En in de e-mail van 12 maart 2012 bericht TVO aan Rommana en Joost Zorgt , dat uit de overeenkomst tussen de zorgcliënt en het Zorgkantoor volgt welke zorgaanbieder de zorg kan verlenen. Wie deze door het Zorgkantoor erkende en toegelaten zorgaanbieder is, blijkt uit de AGB-code van het betreffende indicatiebesluit en uit de administratie van het Zorgkantoor. In deze e-mail maakt TVO andermaal duidelijk dat alleen zij heeft te gelden als de toegelaten zorgaanbieder en dat de AGB-code aan haar is verbonden en niet aan Rommana.
Hieruit lijkt te volgen dat TVOA en TVO in ieder geval zicht hadden op welke zorgcliënten die eerst door TVOA (als hoofdaannemer) werden bediend, zijn overgezet naar een andere door het Zorgkantoor toegelaten en erkende zorgaanbieder, zoals Joost Zorgt. Voor zover TVOA en TVO doelen op de overeenkomst tussen Rommana dan wel Maxima Zorg met Joost Zorgt, hebben zij onvoldoende toegelicht wat deze overeenkomst kan toevoegen aan de informatie over haar voormalige zorgcliënten. Uit de stukken volgt overigens dat niet Rommana maar Maxima Zorg met Joost Zorgt een overeenkomst heeft gesloten waarbij Maxima Zorg als onderaannemer optreedt. Hieruit volgt bovendien niet dat uit die overeenkomst valt af te leiden dat voormalige zorgcliënten van TVOA van zorg zijn voorzien, nu de zorgcliënten vrij zijn in hun keuze met welke hoofdaannemer zij een overeenkomst tot zorg willen aangaan.

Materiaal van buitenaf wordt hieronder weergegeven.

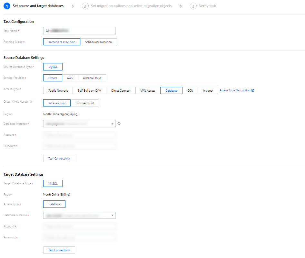Select Scheduled execution running mode

pos(98,42)
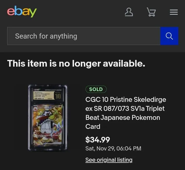Click the Sat, Nov 29 sale date

pyautogui.click(x=113, y=148)
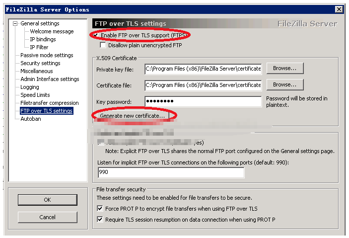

De gevraagde bescheiden voldoen daarmee niet aan het vereiste dat zij voldoende bepaalbaar zijn. Bovendien is niet voldoende vast komen te staan dat voldaan is aan het vereiste dat het om stukken gaat die Rommana onder haar beschikking of berusting heeft. Het voorgaande geldt evenzeer voor de door TVOA en TVO in meer algemene zin gevorderde inzage in alle overeenkomsten die Rommana en/of Maxima Zorg met Joost Zorgt hebben gesloten in het kader van het verlenen van zorg aan de voormalig zorgcliënten van TVOA. Rommana betwist immers overeenkomsten met Joost Zorgt te hebben gesloten. Evenzeer betwist Rommana dat zij de overeenkomsten die tussen Maxima Zorg en Joost Zorgt zijn overeengekomen onder haar beschikking of berusting heeft. Zoals hiervoor overwogen hebben TVOA en TVO onvoldoende toegelicht welke overeenkomsten tussen Maxima Zorg en Joost Zorgt zij op het oog hebben en, in het verlengde daarvan, welk rechtmatig belang zij daarbij hebben.